- [Supplied information]
[Start of Attachment]

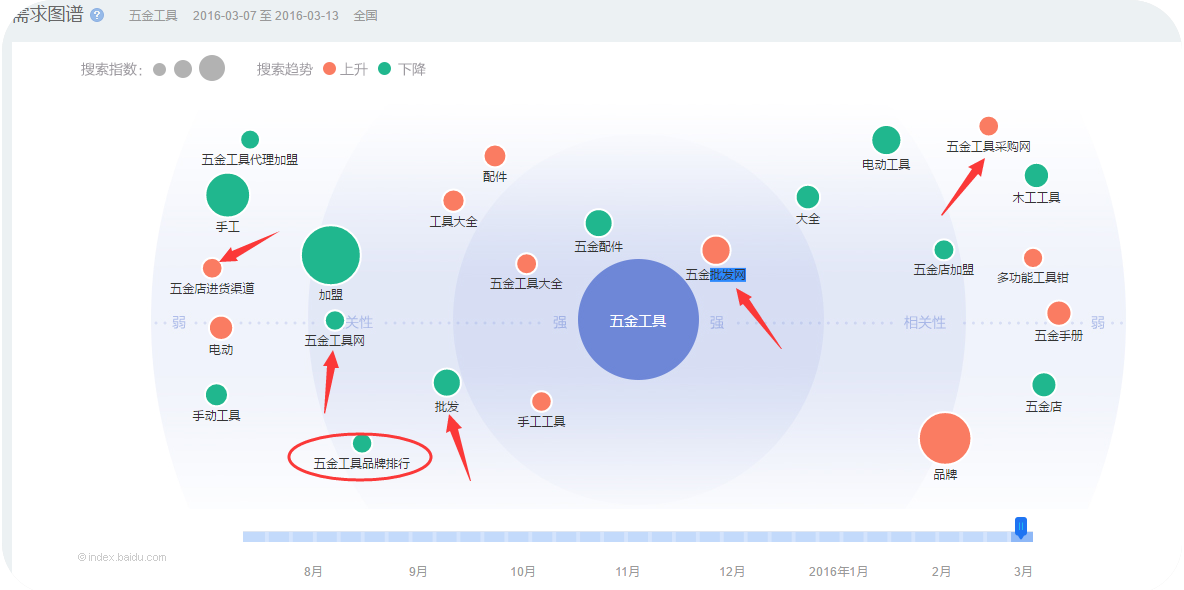The height and width of the screenshot is (590, 1184).
Task: Click the orange 五金工具采购网 bubble
Action: click(988, 126)
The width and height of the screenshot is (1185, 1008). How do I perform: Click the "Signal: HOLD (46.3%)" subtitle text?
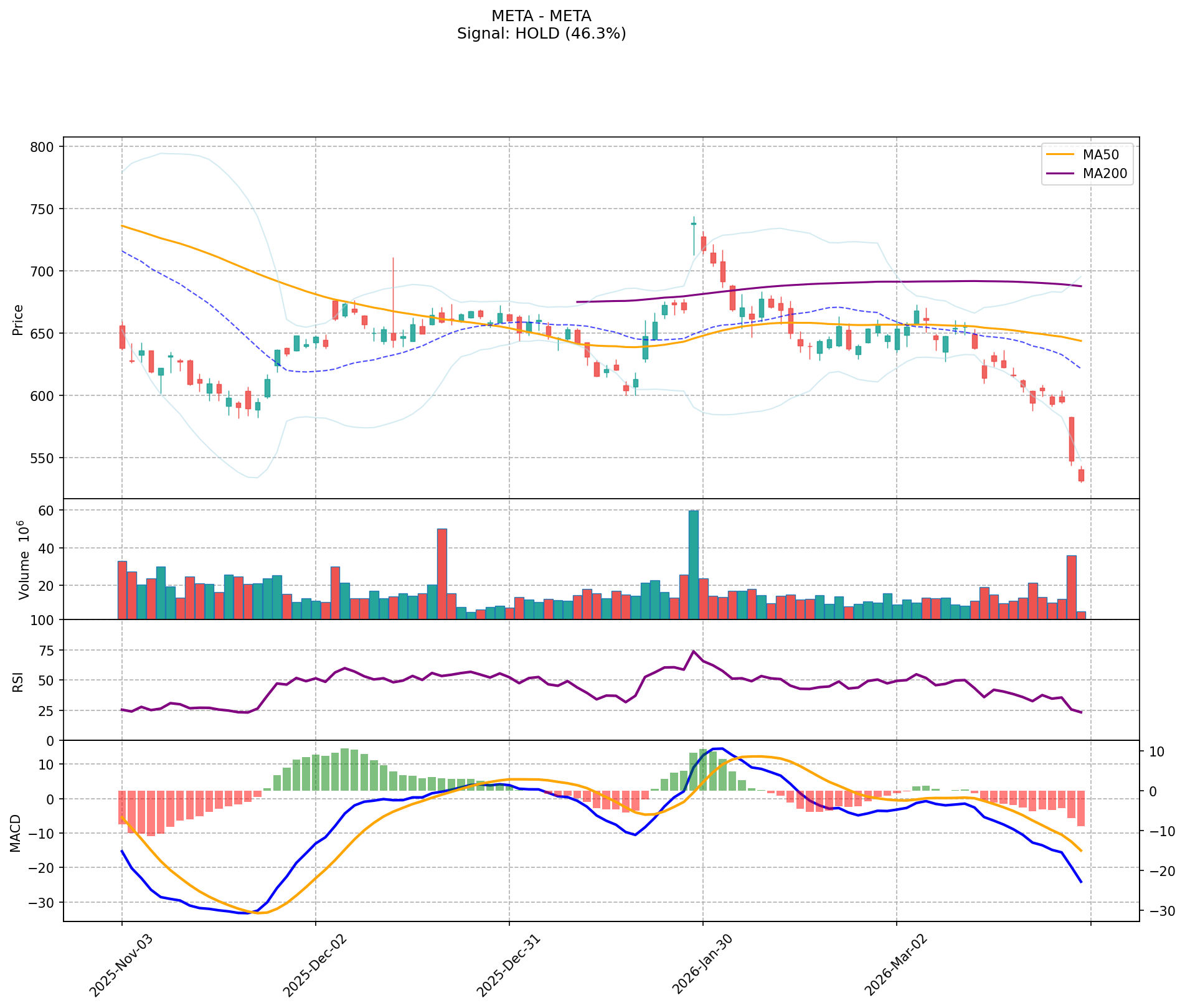coord(541,34)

[End of Attachment]

- [Exercise objective] Beginning with the line that holds "The width and", return each line through the end of the records above exactly. Do not include pictures.

- [Response to this task]
The width and height of the screenshot is (1185, 1008). How do I perform: Click the "Signal: HOLD (46.3%)" subtitle text?
coord(541,34)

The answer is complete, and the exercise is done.